Modelli del passato: Mercedes-Benz 300SL Le Mans 1952

Jacques Simonet (Manou) e Gérard Dahinden (Epokit – Rétrobolide) collaborarono in diverse occasioni creando serie limitate, diffuse attraverso Manou Auto Sport di Le Mans e altri distributori, soprattutto francesi. Nel 1978, Dahinden realizzò in 1:43 la Mercedes 300 SL Coupé che aveva vinto la 24 Ore di Le Mans 1952 con Karl Kling e Hans Klenk.

A fine anni ’70 si potevano ancora pubblicare retrospettive complete su temi che oggi sarebbero di una vastità inaffrontabile. In un articolo sulle Mercedes apparso su Ma Collection, un esemplare factory built della 300 SL Le Mans 1952 di Rétrobolide-Manou al centro di un trittico composto anche dalla famosissima 300 SLR Le Mans 1955 di MRF e dalla 300 SLR Mille Miglia 1955, kit di John Day

Non si trattava, nel mondo degli speciali, di un inedito assoluto: già negli anni ’60, Raymond Daffaure ne aveva fatta una serie “a modo suo”, con le celebri cassette per pomodori Marmande come materia prima. Successivamente, John Day inserì questa vettura sotto forma di kit in metallo bianco (serie standard, numero di catalogo 131). Mancava ancora, però, un montato di qualità da affiancare a un kit veramente moderno. La resina poliestere, fragile ma dalle enormi potenzialità, si prestava alla bisogna.

Nella serie Rétrobolide uscì quindi il kit della 300 SL: carrozzeria in resina, chassis in metallo bianco e tutta una serie di finissimi dettagli, quali la stella in fotoincisione da applicare sulla calandra, uno dei primi utilizzi di questa tecnica nel settore del modellismo artigianale, cerchi realistici, interni accurati, con tra l’altro i sedili dipinti nei giusti colori.

La serie dei factory built fu approntata di concerto con Manou. La scatola, che era quella classica (bianca) della gamma Rétrobolide, venne adattata con loghi e timbri Manou Le Mans. Sul fondino del modello, Simonet incise il numero di serie progressivo e la dicitura Manou, applicando anche una delle sue famose etichettine in carta, con la dicitura “Spécial Manou Auto-Sport Réf. 121”. Si trattava di una realizzazione di classe, al livello degli MRF che tanta ammirazione stavano guadagnando proprio in quel periodo. La Mercedes 300 SL (di cui Dahinden commercializzò in kit anche la versione Carrera Panamericana) uscì nel 1978 e ben presto i collezionisti iniziarono a ricercarla, ingolositi dalle scarne notizie che apparivano su Ma Collection, su Minis o su qualche rivista di automobilismo. In Italia queste serie arrivavano col contagocce, principalmente grazie all’intraprendenza dei fratelli Tron. Nel 1978 un factory built di Dahinden costava sulle 35.000 lire, abbastanza ma non tantissimo e soprattutto non molto di più della media dei modelli di questa fascia. E comunque era tanto: tutto considerato, non solo l’inflazione ma il costo della vita e tutto il resto, quelle 35.000 di allora potrebbero corrispondere ai nostri 150-180 euro. Per certi versi, il vero lusso, e per di più in mancanza assoluta di alternative bell’è pronte, salvo mettersi a montare un kit. Hanno ragione quelli che dicono che pur con modelli a 90 euro Spark ha democratizzato il collezionismo. Mi sta benissimo ma che non mi si venga a dire che la democratizzazione ha portato l’esclusività nelle case di tutti i collezionisti (questo è un discorso che abbiamo già fatto e che esula dal tema di questo articolo1).
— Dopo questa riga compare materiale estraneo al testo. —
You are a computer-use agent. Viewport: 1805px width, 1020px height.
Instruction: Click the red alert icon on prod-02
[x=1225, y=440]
La 300 SL ottenne un buon successo e fu sostituita come riproduzione di riferimento solo nel 1986, all’uscita del kit di Starter, che successivamente ne fece anche un’edizione montata, la terza realizzazione nella serie dedicata alle vincitrici di Le Mans. Dal punto di vista storico, importante fu poi l’uscita dei diecast Max Models, che di fatto segnava l’inizio di una nuova epoca.
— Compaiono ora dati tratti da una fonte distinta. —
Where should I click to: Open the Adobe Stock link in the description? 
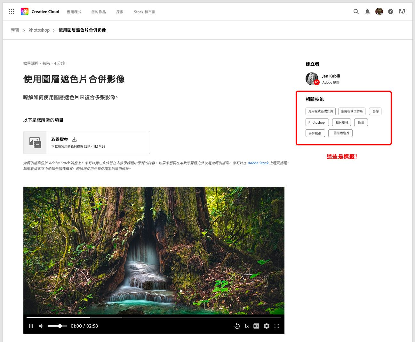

Oggi, un factory built della 300SL di Manou-Dahinden è oltremodo difficile da trovare ma fortunatamente – con la massa dei collezionisti impegnati a dare la caccia alle cineserie – lo pagherete in proporzione meno di un terzo rispetto alla cifra che un appassionato avrebbe sborsato in quell’ormai lontano 1978.